Thirdly, it is noteworthy that the Armenian side bases the signing of a peace treaty between Armenia and Azerbaijan not only on the United Nations Charter and the Helsinki Final Act, but also on another document, the International Covenant on Civil and Political Rights (ICCPR).
The United Nations Charter is the backbone of the world order that emerged after World War II. Its underlying principles were later embodied and further expanded on in other international legal documents—on the one hand preserving the purpose of the United Nations and that of the Charter and, on the other hand, developing and expanding the fundamental principles of the United Nations. For example, the Conference for Security and Co-operation in Europe (CSCE), which would later become the Organization for Security and Co-operation in Europe (OSCE) and within the framework of which the OSCE Minsk Group was created in 1992 and OSCE Minsk group co-chairmanship in 1995, was established on the basis of Chapter VIII of the United Nations Charter as the main mechanism for the prevention of crises in Europe, the resolution of existing conflicts and recovery in post-conflict situations.

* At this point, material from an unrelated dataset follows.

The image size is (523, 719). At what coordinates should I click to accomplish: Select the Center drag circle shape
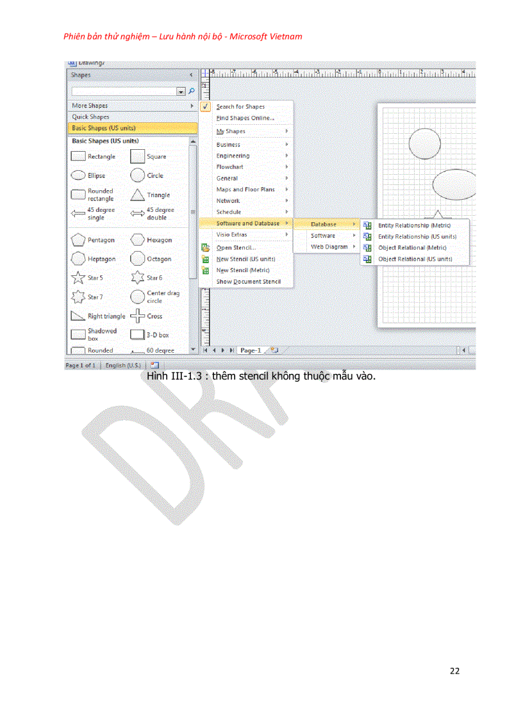[x=137, y=296]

The Helsinki Final Act was adopted on August 1, 1975, in parallel with the establishment of the CSCE. This fundamental document of the architecture of European security established the ten principles that guide relations between participating states. Three of these principles: Refraining from the threat or use of force, Territorial integrity of States, and Equal rights and self-determination of peoples, have been presented as the three main principles for the settlement of the Nagorno-Karabakh conflict within the OSCE Minsk Group, since the Madrid Document of 2007. At present, the Co-Chairs and Armenia use the term “well-known principles” when referring to these three principles in the context of a comprehensive settlement of the Nagorno-Karabakh conflict. It is noteworthy that, by unleashing war against Artsakh, Azerbaijan in fact violated the principle of refraining from the threat or use of force, restored its so-called territorial integrity and attempted to quash the right to self-determination of peoples. Therefore, every time the Co-Chairs and Armenia make a reference to the “well-known principles”, it comes as a cold shower for Azerbaijan.
As for the ICCPR, it emphasizes the right of all peoples to self-determination and that “by virtue of that right, they freely determine their political status and freely pursue their economic, social and cultural development.” At the same time, it should be noted that this Covenant should be the subject of a thorough professional analysis in the context of the Nagorno-Karabakh conflict and the normalization of Armenia-Azerbaijan relations. It is dubious, to say the least, that to date there are no professional discussions in the public sphere to reveal its pitfalls and advantages, to raise public awareness and to ensure the accountability of the current authorities. By contrasting human rights and human security to Azerbaijan’s state policy of evicting Armenians from Artsakh, intimidating and annihilating the Armenians of Artsakh, Armenia can lead the process to “remedial secession”. At the same time, we need to understand the costs if this strategy fails. A decisive factor in this matter will be the outcome of the case filed by Armenia against Azerbaijan at the UN International Court of Justice in connection to the Elimination of All Forms of Racial Discrimination. At the same time, it is important to grasp the cost to be paid if this tactic fails, especially at a time when Azerbaijan has deprived the population of around 120 thousand in Nagorno-Karabakh of vital gas supply and is repeatedly carrying out military operations against the Armenians of Artsakh within the area of the Russian peacekeeping mission.